Focaccia Bread with Caramalized Onion, Rosemary and Cherry Tomato

TRH Focaccia Bread with Caramalized Onion, Rosemary and Cherry Tomato

Add to your Kenwood mixing bowl with dough attachment;
400 g bread flour,
1 x 10 g pkt instant yeast,
1/2 tsp salt, sift together and give a light whisk.

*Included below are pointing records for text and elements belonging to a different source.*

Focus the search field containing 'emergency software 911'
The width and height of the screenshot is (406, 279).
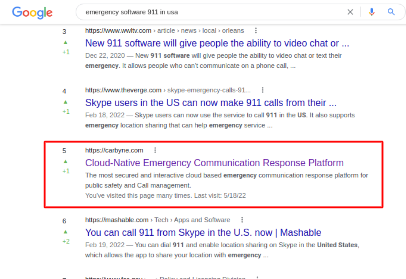pos(203,12)
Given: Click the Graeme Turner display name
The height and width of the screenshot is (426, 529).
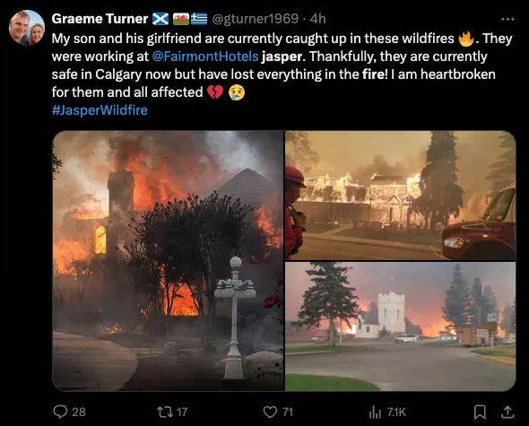Looking at the screenshot, I should tap(100, 19).
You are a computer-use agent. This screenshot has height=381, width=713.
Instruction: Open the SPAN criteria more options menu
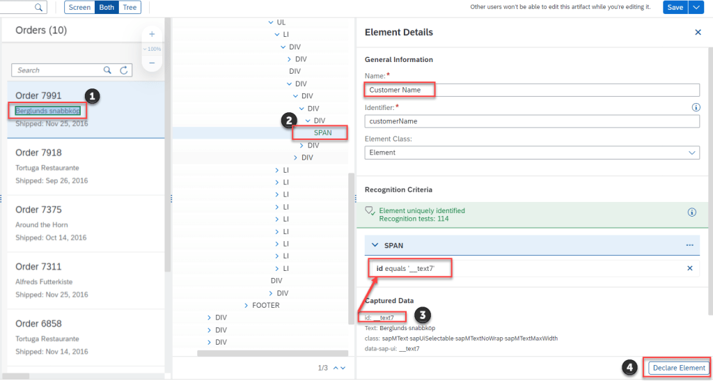(x=689, y=245)
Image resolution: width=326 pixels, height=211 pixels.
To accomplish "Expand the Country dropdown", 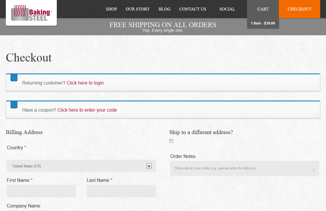I will 149,166.
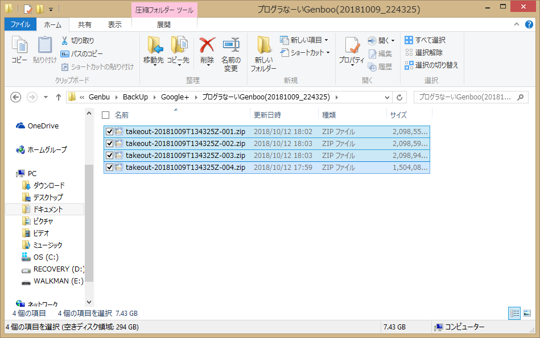
Task: Open the View (表示) ribbon tab
Action: 115,25
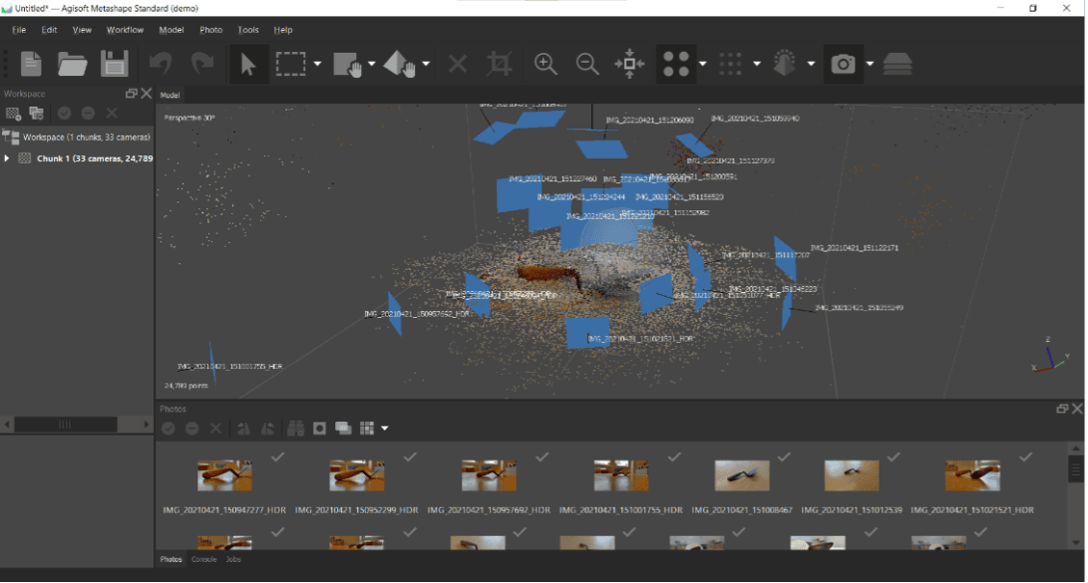Screen dimensions: 1088x583
Task: Open a project with the folder icon
Action: pos(72,65)
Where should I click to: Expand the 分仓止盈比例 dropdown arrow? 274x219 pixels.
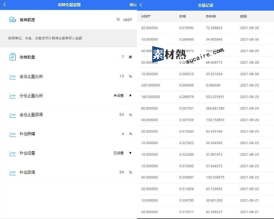[x=130, y=96]

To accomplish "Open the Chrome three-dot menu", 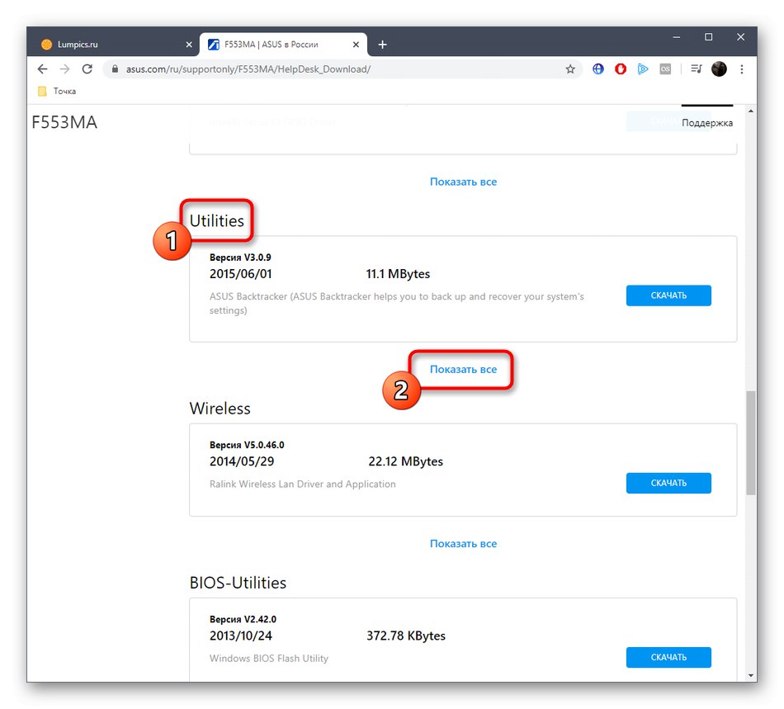I will click(741, 69).
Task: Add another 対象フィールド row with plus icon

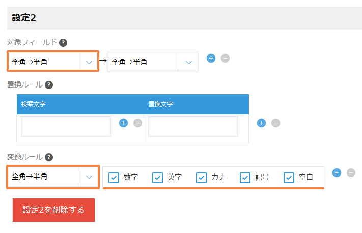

Make a well in the center add
1 cup lukewarm water,
2 tbsp canola oil and mix to a soft dough in bowl on low speed adding more lukewarm water if needed.
Knead for a further 7 mins on increased speed.
Brush a baking tray or pizza pan with olive oil, with your fingers press the dough into the tin, cover and place in a warm place for 1 hour to rise.
Sprinkle a little flour over dough before you cover.
Preheat oven to 200 C or 180 C (fan assist)
After dough has doubled in size, make indents in the dough with your index finger, take 2 tbsp olive oil and brush the dough, Sprinkle with coarse sea salt. Let it rise a further 30 mins, covered.

Focaccia topping:
chop 1 large red onion,
4 cloves minced garlic,
1/2 chopped green pepper and the leaves of 4 sprigs Rosemary,
coarse black pepper.

Sauté in 2 tbsp olive oil until soft,
add 4 tbsp balsamic vinegar to pan and cook on low for 2 mins allowing it to reduce.
Set aside to cool.
Place topping over dough, cut 10 cherry tomatoes in half and add, sprinkle of sweet basil. Bake in oven for 20 to 25 mins.